先日のシュリとの対決に、カンタは現れなかったのだ。そして以来、野球部の練習に姿を現さないままでいる。
それでもシュリは、やって来るか来ないか分からないチャンスの為に、手にマメを作りながらも毎日バッティングの練習を続けていた。
ていうか、シュリはそもそも選手になれるの? 俺たち一応、『男子』硬式野球部なんだけど。
それはさておき、空席になった4番打者に抜擢された、元々ベンチメンバーであった1年生のミノル君。ランナーは1、3塁。うん、いい構えだ。俺達はベンチから声援を飛ばす。
カン! 心地いい金属音が聞こえてきた。同時に客席からも歓声が起こる。3塁に出ていた俊足のタツヤがホームベースに無事帰還。おっし、1点入ったぜ!
その後もあれよあれよと出塁と帰還を繰り返し、その点差は5‐2。勝者は我らが山森第一高校、ベスト8に進出です。
いいスタートなんじゃない、これ。公立ながらも有名校に白星を挙げた試合の後、俺は少し浮かれていた。
そんな帰りの並木道にて、シュリちゃんが突然。
「気づいたことを申し上げてもいいですか?」
どうしました、えらく神妙な顔つきで。
「うん、なに?」
「先日、監督の資料を拝見したのですが、コウ様は中学時代ホームランを沢山打っていらしたとか。まさに投げるだけではない、打つことも出来るバランスの取れた選手だったご様子で」
「ああ、そうだよ。有名な高校からスカウトが沢山来てたんだ」
監督、そんな資料持ってたのか。
「しかし、高校に入ってからは全くホームランどころか、まともなヒットもありません。それからトオル様、貴方も」
「……」
そこまで調べたのか。驚きに俺は言葉を詰まらせる。シュリがさらに何かを言いかけようとした、その時。

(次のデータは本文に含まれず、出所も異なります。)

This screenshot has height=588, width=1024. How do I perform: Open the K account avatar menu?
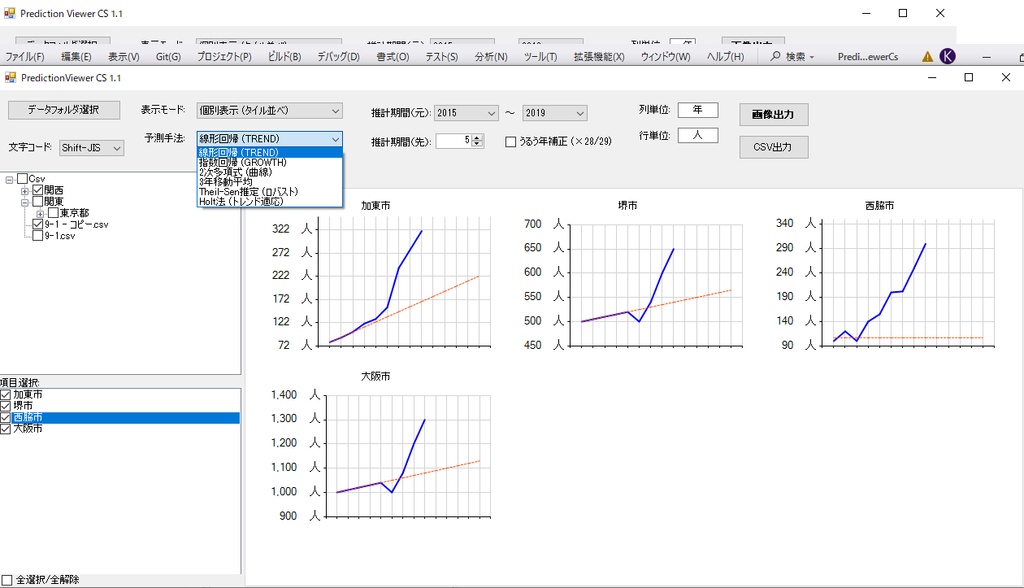click(x=948, y=57)
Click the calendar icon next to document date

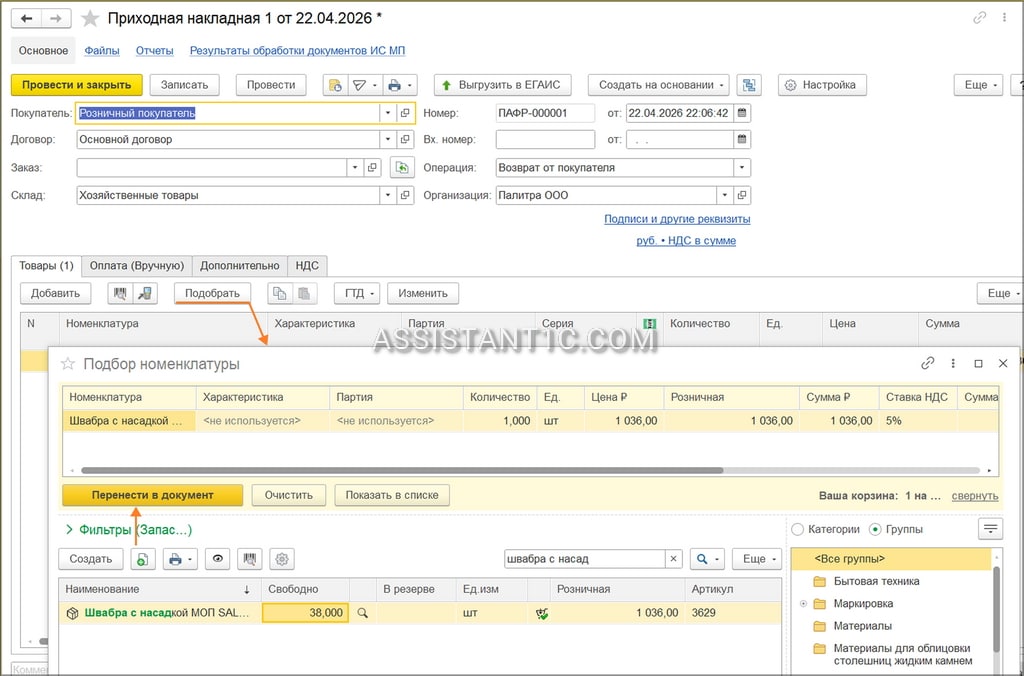point(742,113)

突如、雷のような、太鼓のような地響きが遠くから聞こえてきた。
すると直後、建物の物陰から上空に大輪の花が咲き乱れる。
「花火だ!」
「なに?! 敵奴めッ!」
構えを取るシュリはしばし放置。そういや、台風の影響で延期になった花火大会があるってどこかで聞いたな。
「お祭りだよ、見に行こう!」
俺達は花火がよく見渡せるであろう、坂道の頂上へと急いだ。
花火会場まで多少距離はあるし、ここは住宅街だからムードもへったくれもないけれど、夜空に美しく咲く、季節外れの大輪の花は見事なものだった。
シュリは花火を初めて見るのだろうか、瞬きひとつせず目を大きく見開いていた。色彩舞う光の数々が、彼女の澄んだ瞳に宿る。
「あ、あの花火の色、シュリの髪の色と同じだ」
「え? どこでござりますか? ……ああ、本当ですね!」
なんだかシュリは嬉しそう。
「では、コウ様の髪にそっくりなのは……、あれでござります!」
嬉々とした表情で彼女が指差す、その先には。
――そうそう、まぁるいフォルムで、その手触りは少々デンジャラス。まさにどこかの家の、鉢植えサボテン。
おい、誰がサボテンだ。
まぁ、いいさ。キミの笑顔が見られるなら、俺はサボテンにだってなるさ。……ん? 前にも繰り返したような台詞だな。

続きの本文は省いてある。